• _WHAT THE TASK REQUIRES_:
Reproduce only the lines of the material below that start at the line containing "You are a computer-use" and stop at the line containing "Instruction: Click the". Keep both end lines.

• _INFORMATION SUPPLIED_:

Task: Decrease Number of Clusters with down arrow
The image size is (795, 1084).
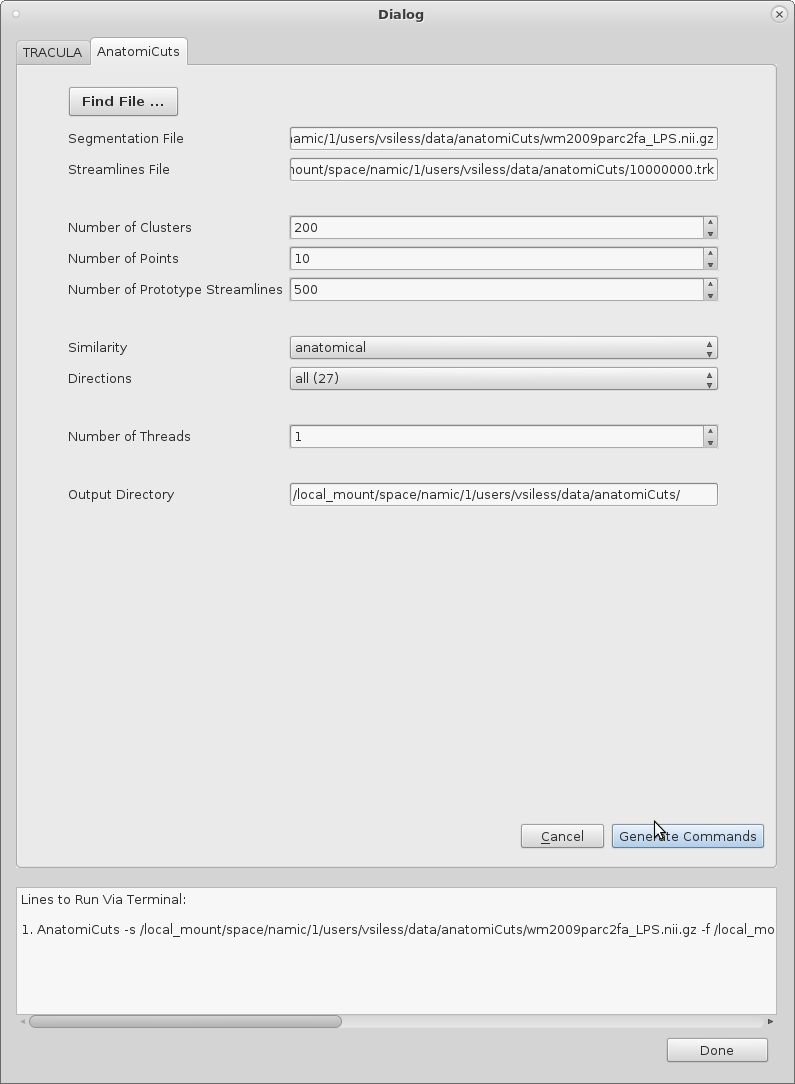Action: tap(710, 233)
--
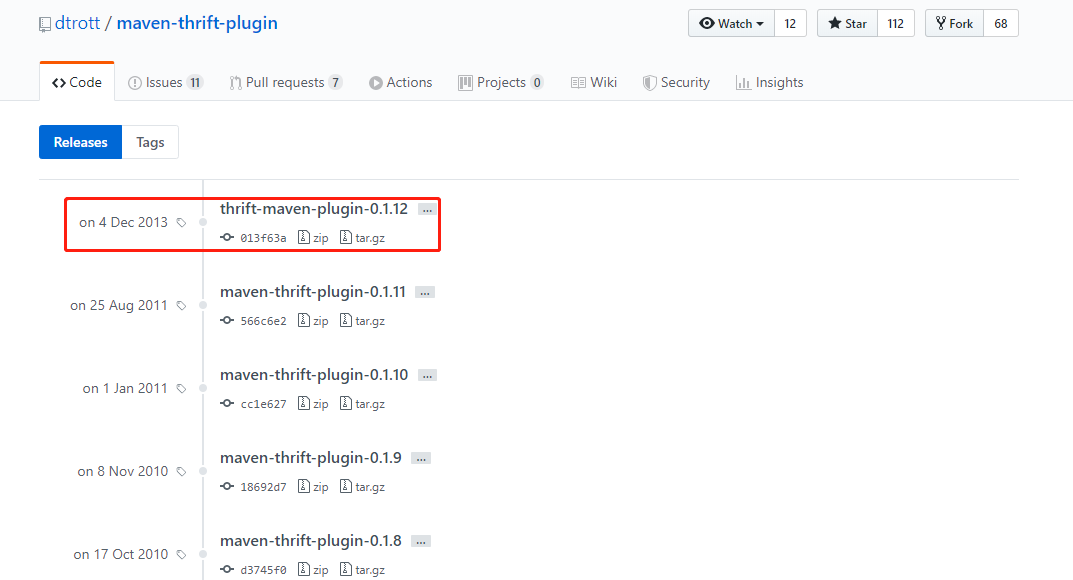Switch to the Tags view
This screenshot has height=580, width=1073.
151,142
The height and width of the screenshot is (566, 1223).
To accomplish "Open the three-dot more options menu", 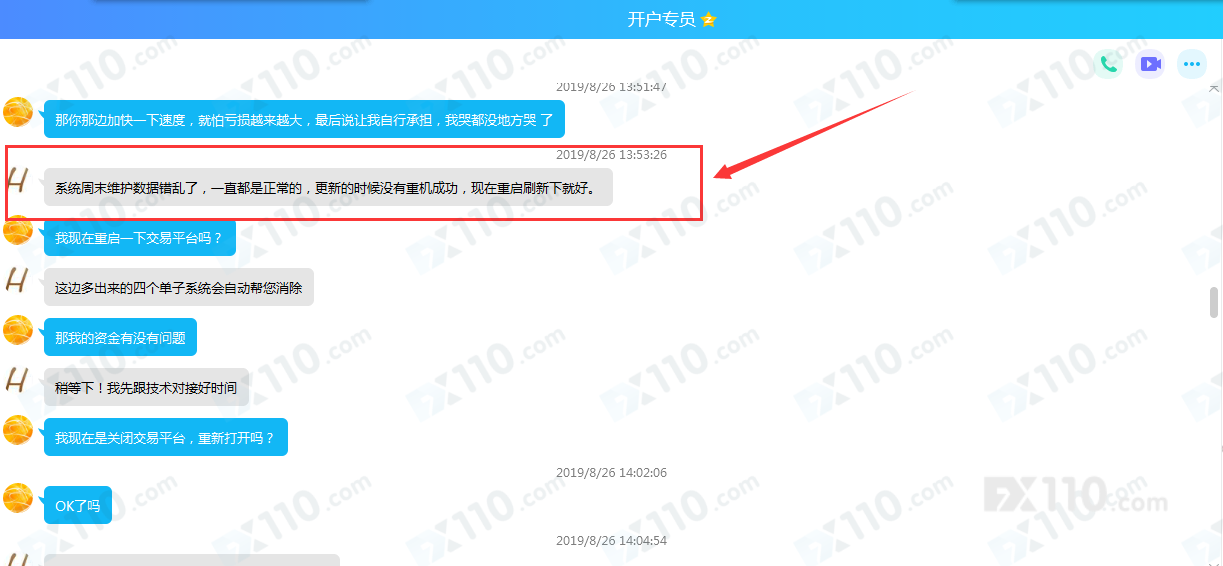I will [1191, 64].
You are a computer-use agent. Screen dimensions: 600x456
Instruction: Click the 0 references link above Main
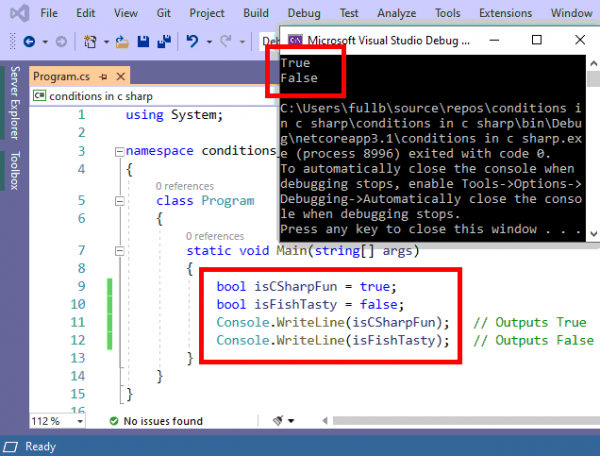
...
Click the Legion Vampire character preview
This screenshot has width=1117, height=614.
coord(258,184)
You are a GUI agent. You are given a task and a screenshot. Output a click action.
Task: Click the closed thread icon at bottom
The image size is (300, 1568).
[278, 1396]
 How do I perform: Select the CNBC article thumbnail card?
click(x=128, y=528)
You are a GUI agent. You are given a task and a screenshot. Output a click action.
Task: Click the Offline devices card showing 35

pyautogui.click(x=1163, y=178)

• _EXERCISE OUTPUT_:
You are a computer-use agent. Screen dimensions: 600x456
Instruction: Click the 0 references link above Main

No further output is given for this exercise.